O Brilho de superfície é um indicador muito mais confiável que a magnitude quando falamos de objetos extensos.  E se divide da seguinte forma. Existem os “ Pacatos Onze” onde você vai ver detalhes mesmo com visão direta, os “Desconfiados Doze” onde você vai precisar de visão lateral para perceber algo mais que apenas a existência do objeto , os “Tenebrosos Treze” onde você vai começar a precisar de técnicas milenares de respiração e finalmente os “ assombrados 14” onde só com auxílio mediúnico você talvez perceba algo... São  um paralelo Astronômico para o que as latitudes geográficas significam para os Navegadores em geral e as velejadores em particular.

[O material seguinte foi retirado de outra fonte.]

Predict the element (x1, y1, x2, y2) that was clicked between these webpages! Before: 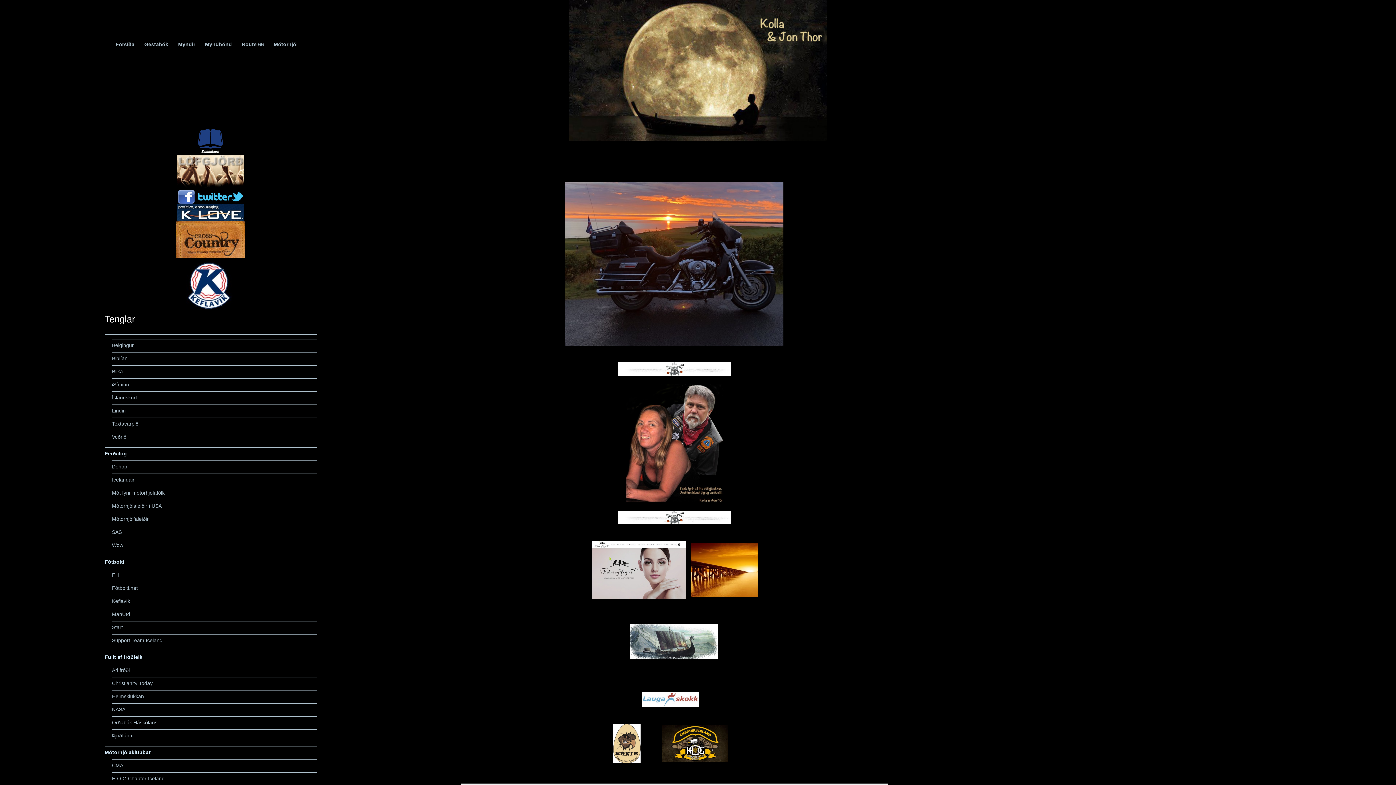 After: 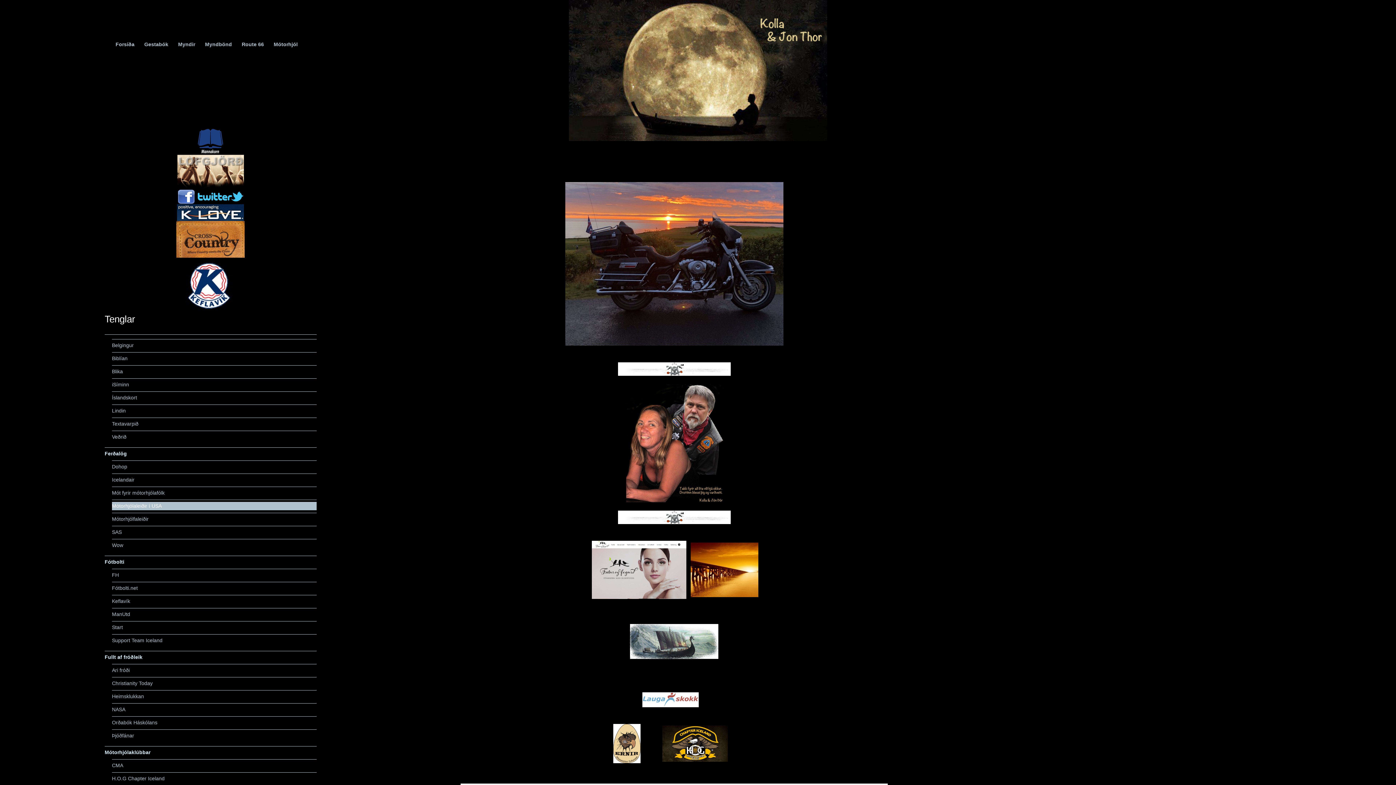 Action: bbox: (112, 502, 316, 510) label: Mótorhjólaleiðir í USA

Na terra temos os “ Roaring Forties” a partir de 40o  de latitude ,os “Furious Fifties” já quase na altura do Estreito de Drake e finalmente os “ Screaming Sixties” que no paralelo 60  marca o limite norte do oceano antártico e é a volta ao mundo mais curta que você pode dar sem encontrar terra . Só para esclarecer o círculo polar fica a mais 6,6 graus ao sul...
De volta a galáxia mais ao norte da Corrente de Markarian ela se apresentará como um pequeno fuso esfumaçado em um campo onde você poderá perceber ou não M 91 com um binóculo de 15X70 mm. Ela é mais oferecida que sua companheira e como foi dito uma das mais amigáveis espirais de Virgem. Com o Newton (meu refletor 150 mm f8) em 120 X chego a desconfiar de alguma estrutura espiral, especialmente na parte sul que é a mais apagada. Creio que possa ser uma ilusão, mas devido ao menor brilho as partes escuras se sobressaem mais e dão esse efeito. Nas fotos isso é bem evidente. A presença de estrelas enriquece o quadro. Em 240 X a imagem já se degrada e creio que apenas em noites muito especiais consiga obter algo.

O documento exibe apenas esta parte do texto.